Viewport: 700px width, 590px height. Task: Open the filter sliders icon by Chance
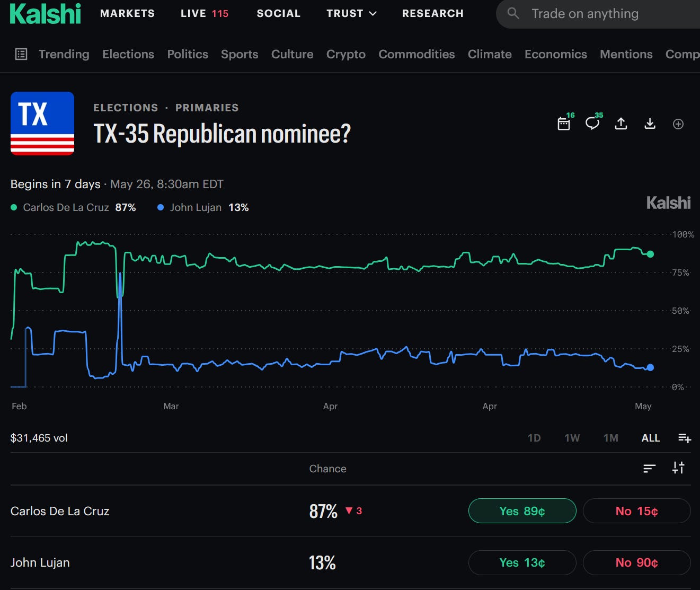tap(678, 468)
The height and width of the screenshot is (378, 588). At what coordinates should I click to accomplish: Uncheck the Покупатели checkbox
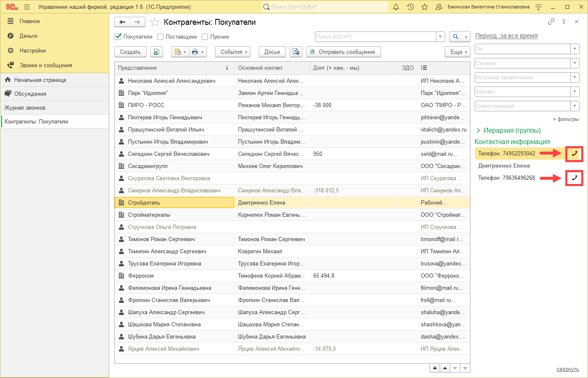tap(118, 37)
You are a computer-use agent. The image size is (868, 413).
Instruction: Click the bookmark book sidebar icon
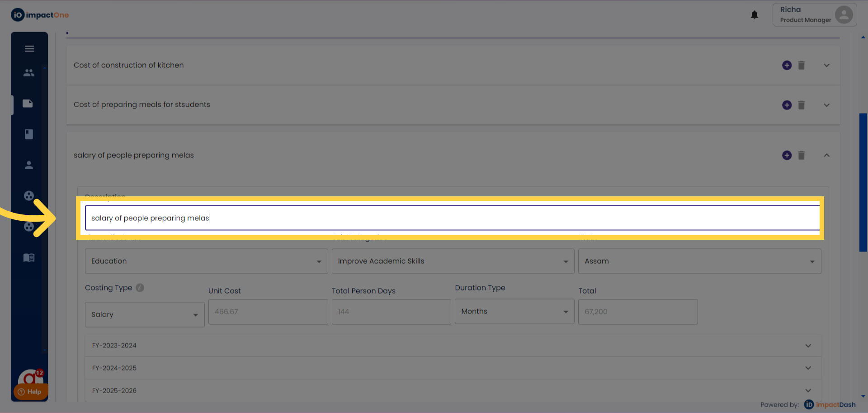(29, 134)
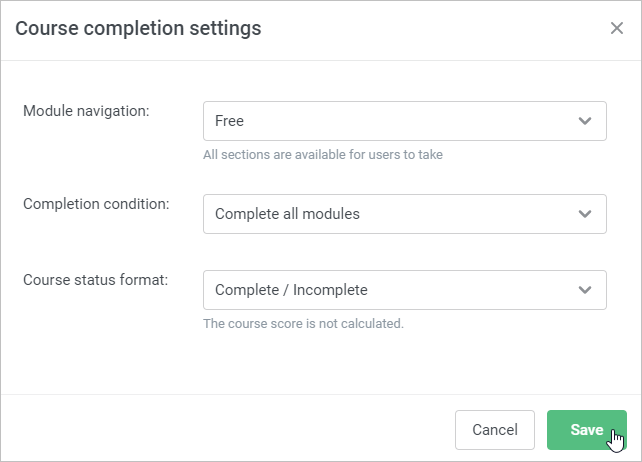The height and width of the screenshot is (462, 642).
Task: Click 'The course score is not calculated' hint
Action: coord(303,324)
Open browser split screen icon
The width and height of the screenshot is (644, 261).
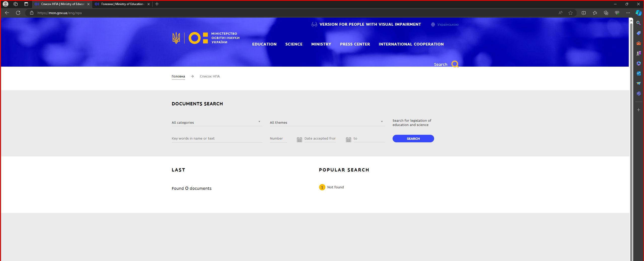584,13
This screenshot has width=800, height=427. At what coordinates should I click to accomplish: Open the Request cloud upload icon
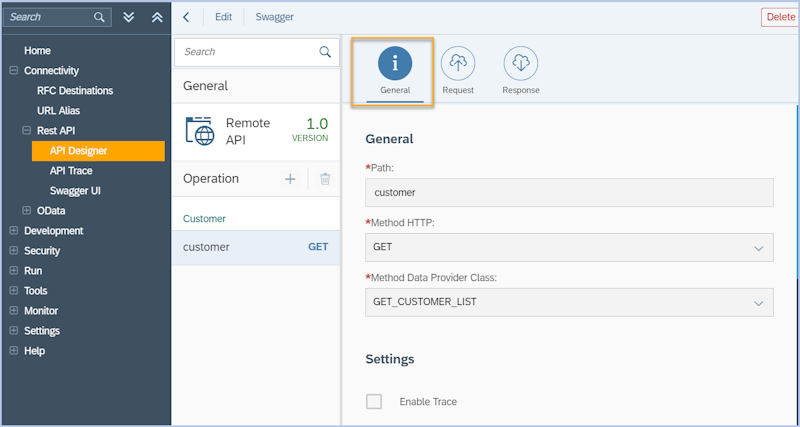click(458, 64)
┄┄┄┄┄┄┄┄┄┄┄┄┄┄┄┄┄┄┄┄
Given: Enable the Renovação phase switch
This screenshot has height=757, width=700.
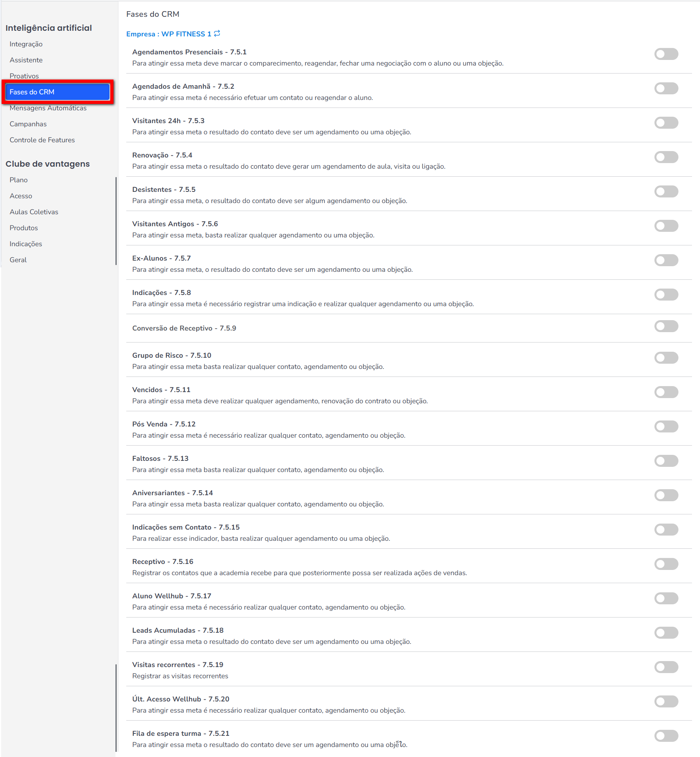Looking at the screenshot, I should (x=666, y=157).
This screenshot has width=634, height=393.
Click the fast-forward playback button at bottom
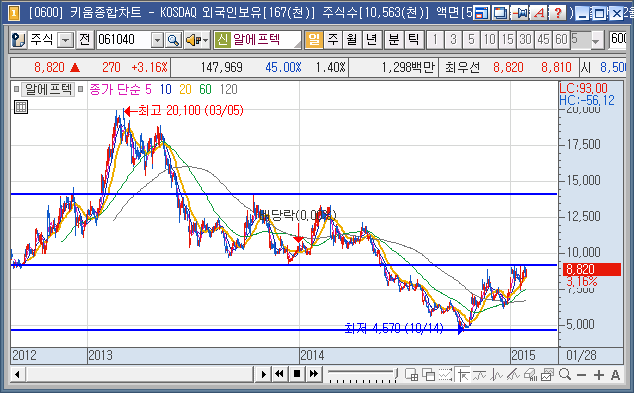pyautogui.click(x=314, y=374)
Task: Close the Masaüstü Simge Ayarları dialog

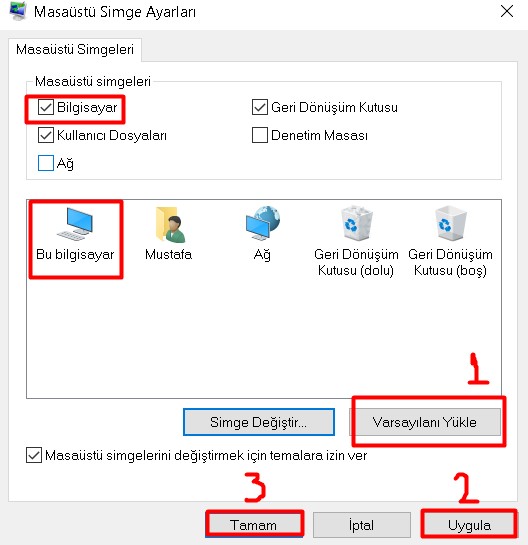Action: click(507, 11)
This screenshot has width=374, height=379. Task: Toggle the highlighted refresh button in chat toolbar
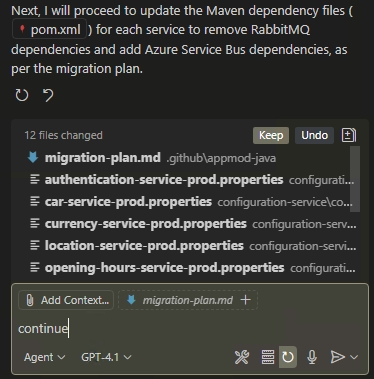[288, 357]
┄┄┄┄┄┄┄┄┄┄┄┄┄┄┄┄┄┄┄┄
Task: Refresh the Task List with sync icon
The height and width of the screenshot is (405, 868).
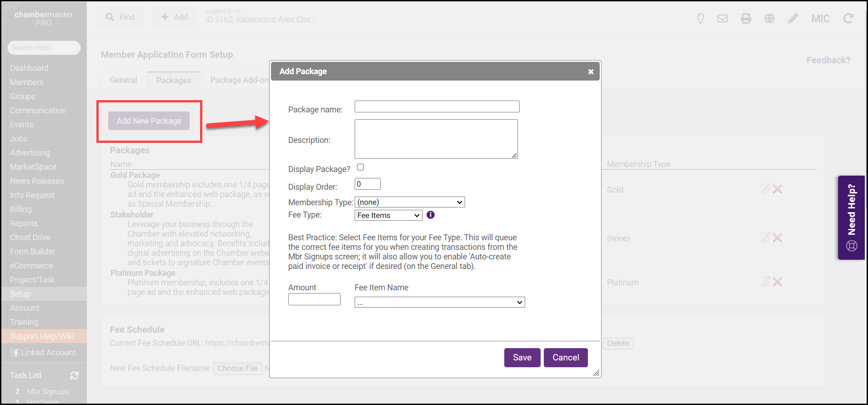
┄┄┄┄┄┄┄┄┄┄┄┄┄┄┄┄┄┄┄┄
* [WHAT YOU WILL DO]:
Only one stretch of the entries above is wanted: the lines from the one containing "Task: Refresh the Task List with sync icon" through the one containing "The height and width of the screenshot is (405, 868).". Please reproduce it exactly.

* [RESULT BELOW]:
Task: Refresh the Task List with sync icon
The height and width of the screenshot is (405, 868).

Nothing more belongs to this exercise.